Former GIMPA rector Prof. Stephen Adei is questioning the competence of teachers in basic public schools across the country, and suggested they are all dismissed from service to save the educational sector from collapse.
He argued trained teachers in these schools have formed “a cabal” with their headteachers and practically do not teach their pupils during school hours, describing their conduct as “wickedness, evil”.
“Practically, [they] have nothing to say. There is no result. They don’t do their lesson notes. How can you be that wicked to our own children” he wondered.
Speaking on the topic Ghana Beyond Aid, Prof. Adei, who is the Dean of Faculty of Arts and Sciences at Ashesi University College, said such teachers “are destroying the future of this nation”.
He contended that poor performance of the teachers has in recent years been manifesting in the BECE results of their pupils, attributing that to “poor supervision at the basic level”.
He warned that if the situation is reversed, it is would soon cause 50 per cent decrease in the percentage of students who would qualify to enter tertiary institutions after completing their secondary education.
In Prof.
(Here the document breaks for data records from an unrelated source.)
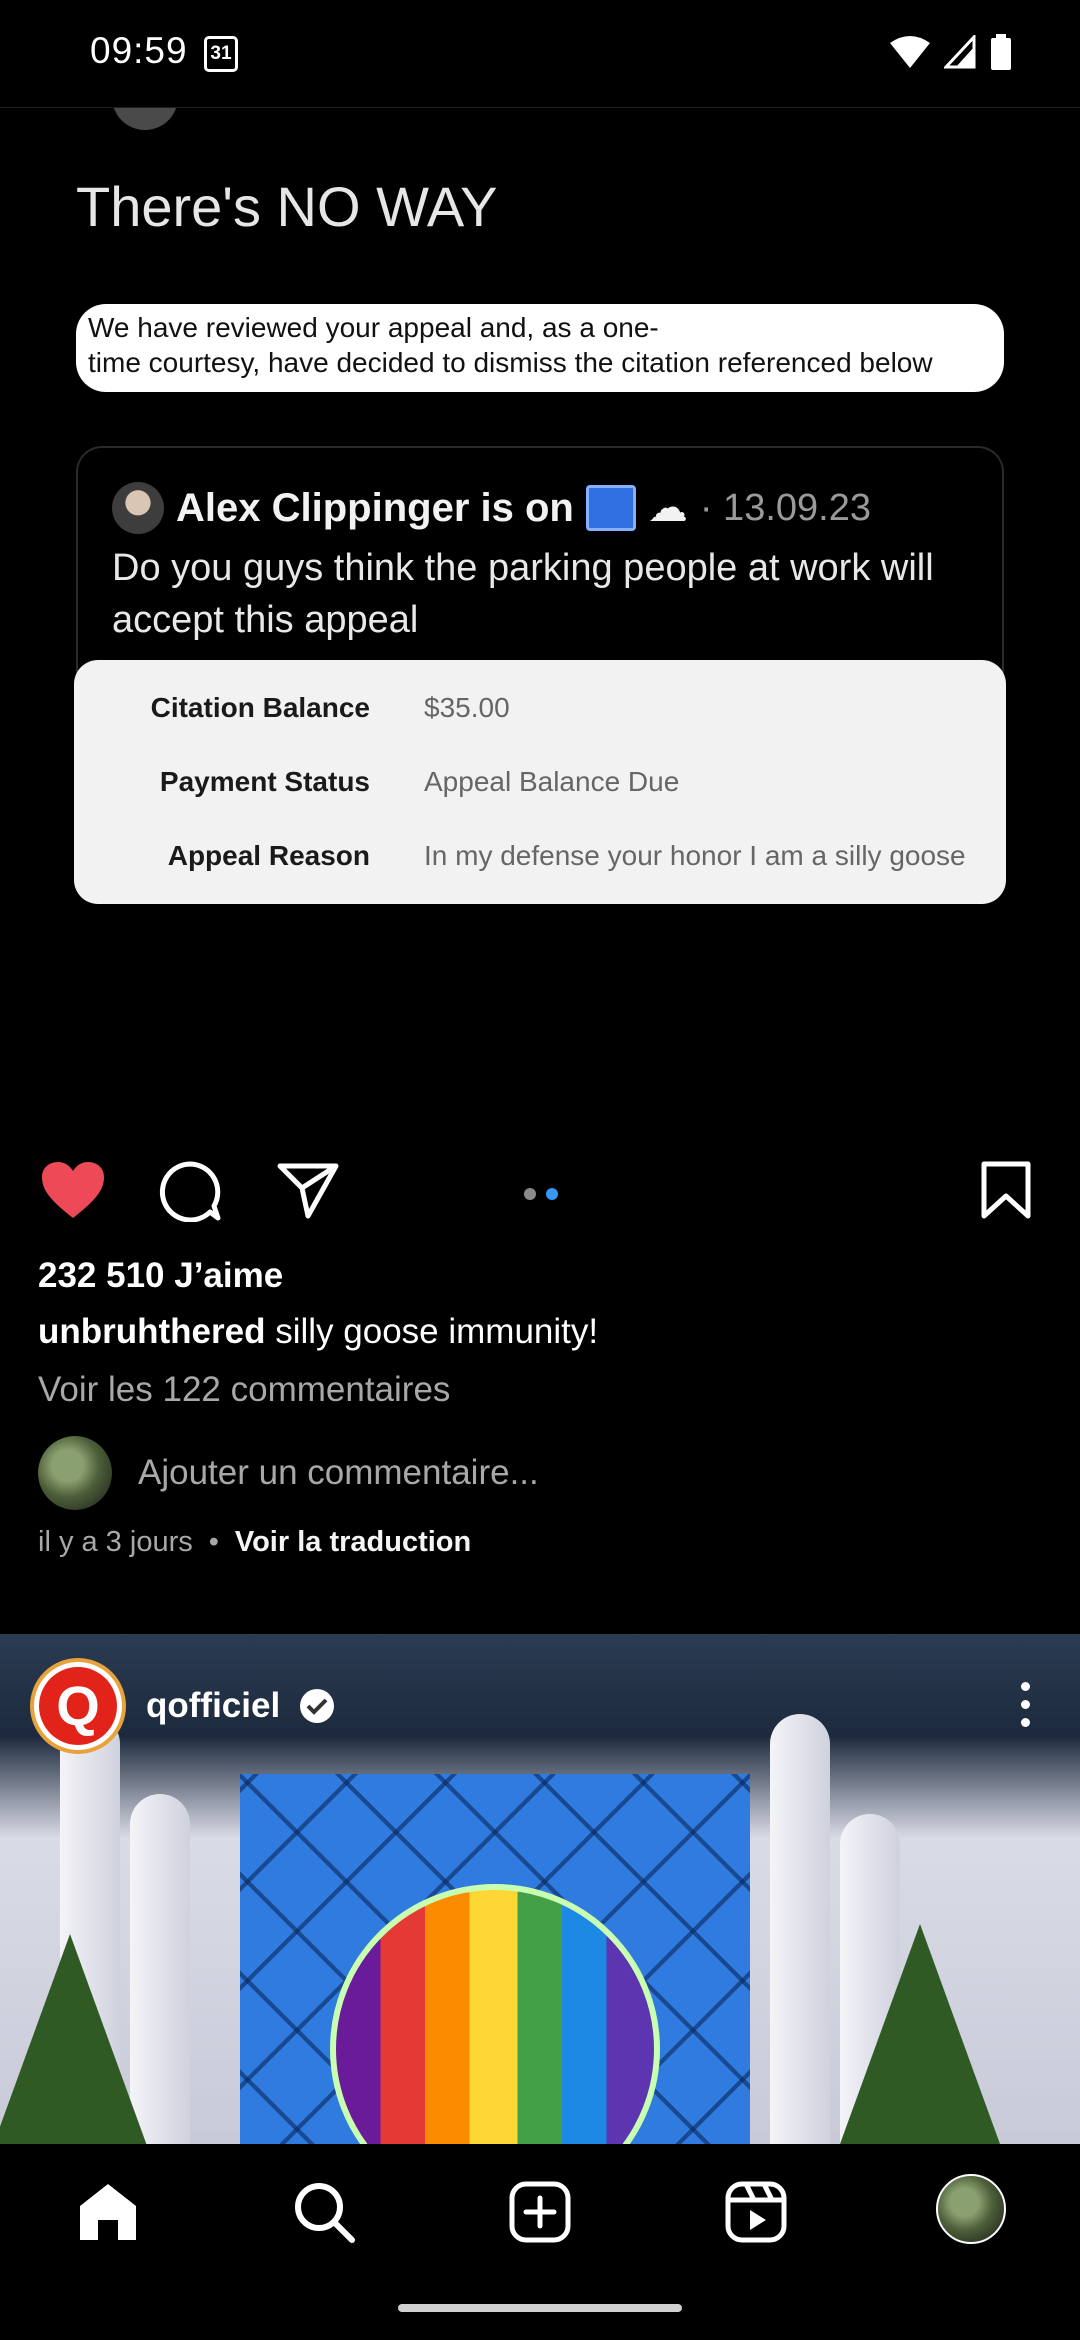 This screenshot has width=1080, height=2340. What do you see at coordinates (324, 2212) in the screenshot?
I see `search-icon` at bounding box center [324, 2212].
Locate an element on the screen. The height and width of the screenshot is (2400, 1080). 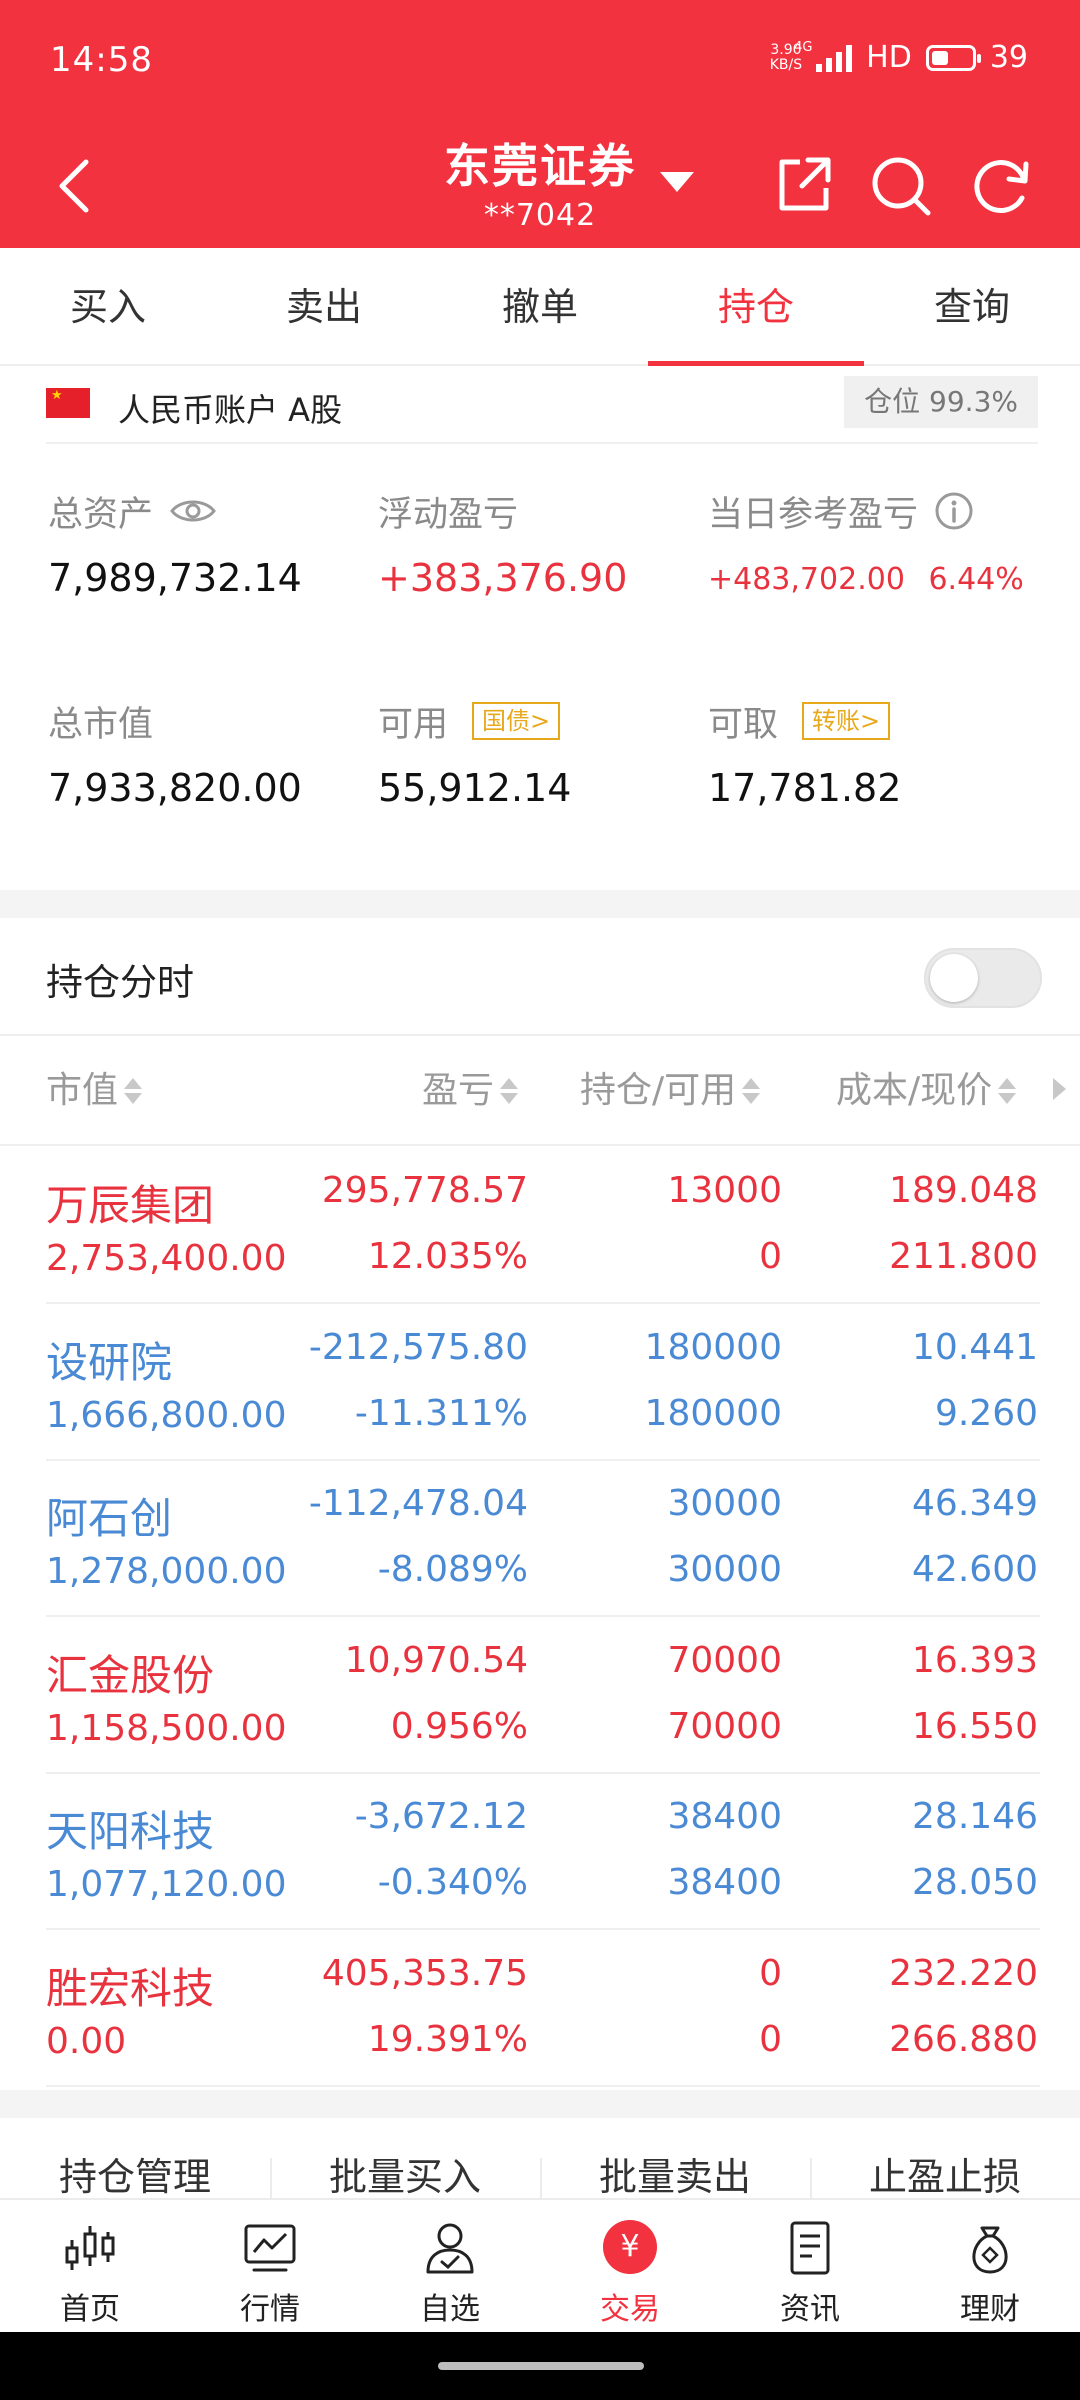
stock-name: 汇金股份 is located at coordinates (130, 1675).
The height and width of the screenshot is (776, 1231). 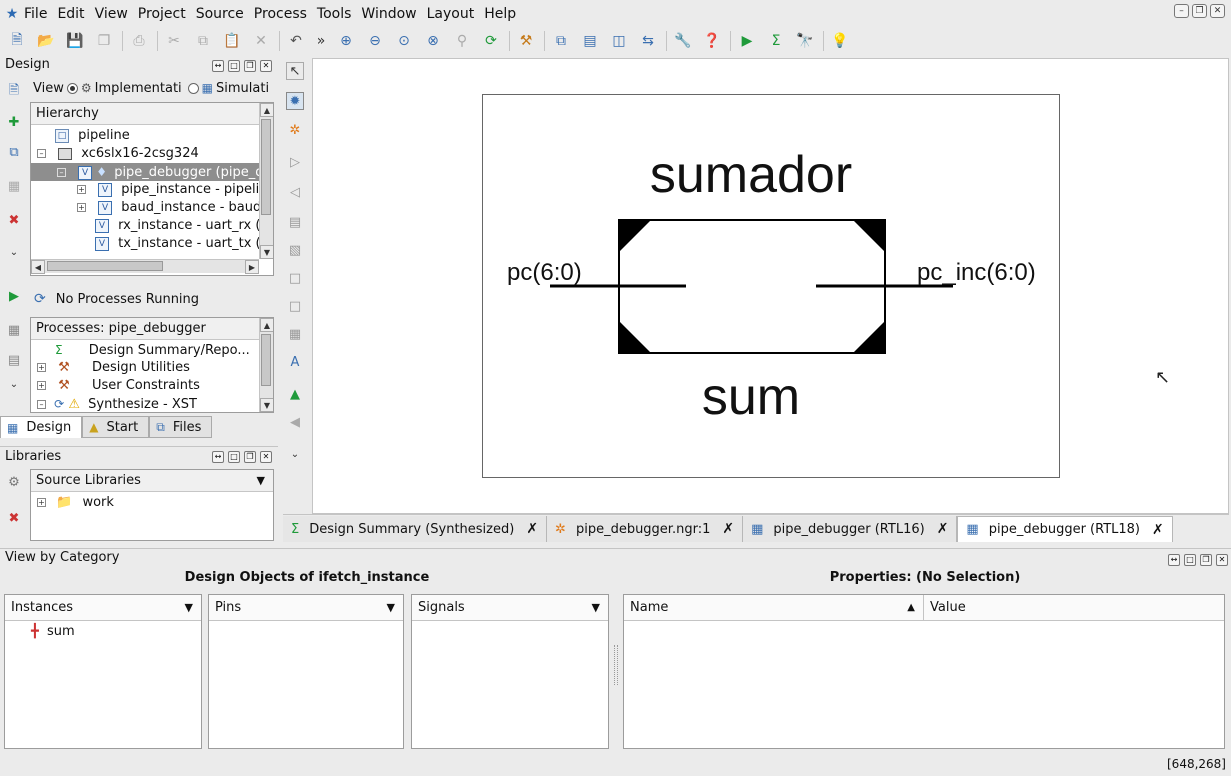 What do you see at coordinates (280, 14) in the screenshot?
I see `menu-process: Process` at bounding box center [280, 14].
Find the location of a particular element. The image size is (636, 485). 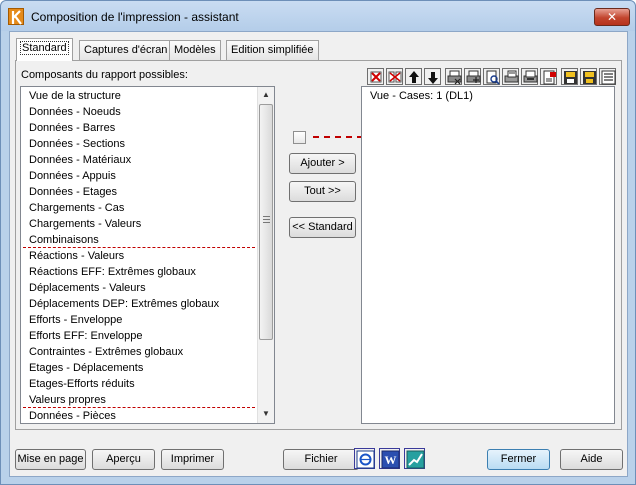

list-item: Déplacements - Valeurs is located at coordinates (88, 288).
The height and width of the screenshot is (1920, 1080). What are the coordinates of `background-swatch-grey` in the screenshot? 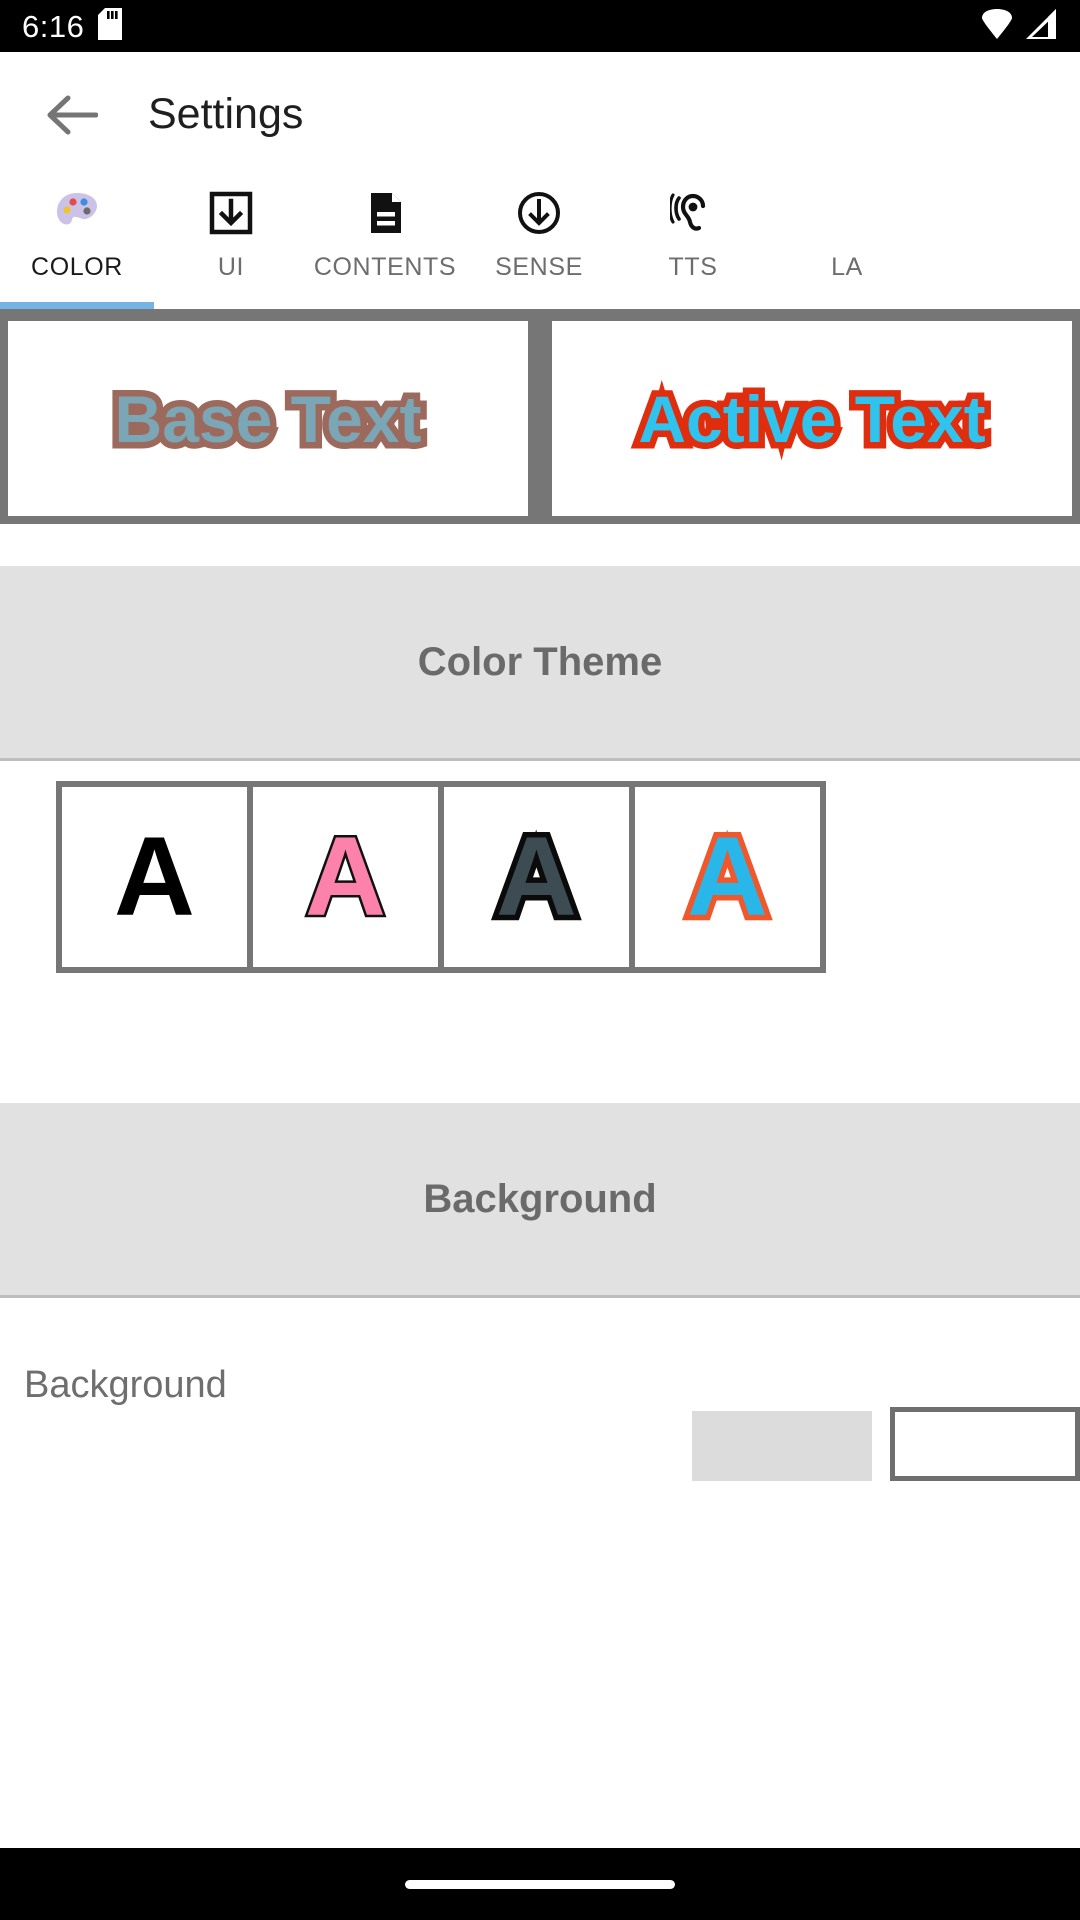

Adei’s estimation, senior secondary school leavers who are mostly engaged to teach in private schools perform better than the trained teachers he said are “well-paid” by the state.“That is why I believe that today if you sack all the public teachers in the basic school, there will not be a deterioration in education and if anybody dares it, they should challenge me and I will show that secondary school failures can do a better job than them because they are not teaching”
“After three years, with the lowest qualifications in secondary school, they go to training colleges and when they finish they are paid more than graduate secondary school teachers,” Prof. Adei claimed.
Prof. Adei said he was not surprised at the public school teachers’ conduct claiming “most of them take their children to private schools where the teachers have never gone to any training college; they are secondary school failures and yet they deliver better quality education than our trained teachers”.
For him, the best way to solve the problem would be to sack all the teachers in public basic schools for them to apply again to be considered on merit, for the teaching job but in a more decentralized manner.
He explained that in that case, the headteachers should be mandated to hire and fire teachers they want based on their performance.
“Let me tell you, if today, in the unlikely possibility that all the teachers are sacked in the public schools, and then the government, without a pesewa extra, asked people to apply for head teachership and he gives the headteacher the mandate to recruit the teachers he wants, and fire them if they don’t perform,”
This, he said, could cause a drastic change that would bring performance to the basic education sector, saying “within six months, despite all the listed argument, you will see a total transformation.
But the General Secretary of the Ghana National Association of Teachers David Ofori Acheampong disagreed with Prof. Adei’s position, and blamed the situation on the lack of equipment in the schools.
“What scientific basis does he have? We are running away from the basic facts of the case”, Mr. Ofori Acheampong queried.
He said there are supervisors who are paid to do their job so if performing, they should be hold accountable and not the teachers.
He, however, admitted that some teachers are not doing what is expected of them.